Feather Grass (Stipa tenuissima)
The dense, fountain-shaped clumps of feather grass stems have a fuzzy appearance; they soften the landscape. When running your fingers through the grass blades, you may notice a delicate and wispy sensation, similar to touching feathers. The texture varies depending on the species or cultivar of Feather Grass.
Bamboo (Bambusa spp.)
Bamboo plants can create sound when the wind passes through their culms and rustles the leaves. The plant is commonly used to make traditional flutes and percussion instruments in many cultures.
Offers all-season vibrant colours. The foliage varies widely in shape, style, and colour.
Peppermint (Mentha × piperita)
Peppermint has a refreshing and cooling effect, which can help to revitalize the senses and provide a sense of wakefulness. In aromatherapy, inhaling peppermint essential oil is commonly used to help combat fatigue, improve concentration, and alleviate headaches.
Lavender is often used to promote relaxation and relieve stress. Its aroma is thought to have a calming effect on the nervous system, helping to reduce anxiety and improve sleep quality.
Lemon balm (Melissa officinalis)
A herb from the mint family is well-known for its pleasant lemony scent and taste. Have mild sedative properties that can help calm the mind and ease tension.
A trial planting session
In May, A/artist organised a trail planting session about making mind gardens. Several A/artist roundtable participants joined the trail. We provided plants from the list above and assigned each participants a big pot to make their try-out gardens. Participants can freely decide selection of plants and layouts in the pot. Throughout the session, we see how gardening brought participants together and created a relaxing and safe environment for people to share thoughts and stories about living with neurodivergence. One participant told us this helped a lot with her social anxiety, as she feels more relived when having something to work on hand while talking with people. It requires less eye contact and provides stimming to reduce her social stress.

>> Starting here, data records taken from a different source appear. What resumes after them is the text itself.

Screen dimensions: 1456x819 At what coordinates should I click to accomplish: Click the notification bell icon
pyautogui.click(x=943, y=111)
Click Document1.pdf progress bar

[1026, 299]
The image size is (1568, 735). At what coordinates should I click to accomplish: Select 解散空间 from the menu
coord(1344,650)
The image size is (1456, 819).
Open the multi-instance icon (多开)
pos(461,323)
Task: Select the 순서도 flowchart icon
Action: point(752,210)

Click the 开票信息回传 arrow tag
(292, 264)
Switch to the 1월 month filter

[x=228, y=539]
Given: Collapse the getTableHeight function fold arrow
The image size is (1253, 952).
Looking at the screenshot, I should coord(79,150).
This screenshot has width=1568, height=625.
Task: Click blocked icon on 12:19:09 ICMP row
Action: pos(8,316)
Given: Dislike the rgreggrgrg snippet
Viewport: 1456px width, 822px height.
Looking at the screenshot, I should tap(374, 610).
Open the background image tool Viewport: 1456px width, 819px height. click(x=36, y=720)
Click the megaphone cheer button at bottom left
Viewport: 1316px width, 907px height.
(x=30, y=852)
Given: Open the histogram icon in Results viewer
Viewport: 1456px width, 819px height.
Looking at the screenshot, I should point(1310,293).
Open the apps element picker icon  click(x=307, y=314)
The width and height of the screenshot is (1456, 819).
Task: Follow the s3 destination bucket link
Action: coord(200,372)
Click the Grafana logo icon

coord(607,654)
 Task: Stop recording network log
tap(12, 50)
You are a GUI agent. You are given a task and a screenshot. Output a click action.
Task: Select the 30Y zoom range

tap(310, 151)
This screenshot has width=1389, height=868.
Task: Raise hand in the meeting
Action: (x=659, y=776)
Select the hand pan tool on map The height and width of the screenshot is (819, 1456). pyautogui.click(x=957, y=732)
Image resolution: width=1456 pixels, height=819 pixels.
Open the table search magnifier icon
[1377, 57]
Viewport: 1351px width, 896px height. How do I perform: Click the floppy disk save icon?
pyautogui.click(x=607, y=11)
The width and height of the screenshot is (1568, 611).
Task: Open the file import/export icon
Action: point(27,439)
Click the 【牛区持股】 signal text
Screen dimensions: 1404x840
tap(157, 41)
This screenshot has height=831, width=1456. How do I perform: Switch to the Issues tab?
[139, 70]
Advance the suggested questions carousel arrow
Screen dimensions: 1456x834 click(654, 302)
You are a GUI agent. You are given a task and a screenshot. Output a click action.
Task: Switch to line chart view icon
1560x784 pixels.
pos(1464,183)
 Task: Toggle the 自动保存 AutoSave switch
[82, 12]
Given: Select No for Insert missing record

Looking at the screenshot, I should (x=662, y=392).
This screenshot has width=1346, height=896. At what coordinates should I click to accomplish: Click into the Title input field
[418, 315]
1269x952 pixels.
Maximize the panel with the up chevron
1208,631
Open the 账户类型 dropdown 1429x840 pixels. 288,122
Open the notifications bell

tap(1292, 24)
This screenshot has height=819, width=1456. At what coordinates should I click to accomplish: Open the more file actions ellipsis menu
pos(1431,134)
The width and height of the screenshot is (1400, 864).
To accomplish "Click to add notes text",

Although participants enjoyed the gardening activities and social affinity in the first trail session, it’s hard to see how the initial mind garden concept is communicated through the process and outcomes. As we proposed, the garden as an artistic canvas—an organic space—communicates the diversity of mind through its spatial-sensory experience liberated from labels and stigmas. In other words, the mind garden presents its open interpretation to every individual’s sensory and spatial experiences. Observing, touching, feeding, eating, confessing, hurting…how can we see more about participants' perception and interaction with plants? How to present and document those interactions? What's the human-plant relationship here? Just like the wonderful diversity found within our minds and the constant evolvement and growth of plants, this project is all about embracing discussions and encouraging hands-on explorations on gardening and neurodiversity.
- Stuart-Smith, Sue. The Well Gardened Mind: Rediscovering Nature in the Modern World. William Collins, 2021.
- Scartazza, Andrea, et al. "Caring local biodiversity in a healing garden: Therapeutic benefits in young subjects with autism."Urban Forestry & Urban Greening 47 (2020): 126511.
- Stuart-Smith, Sue. 2021.
Schmidt, Dennis J. "Klee’s Gardens." Research in Phenomenology 43.3 (2013): 394-404.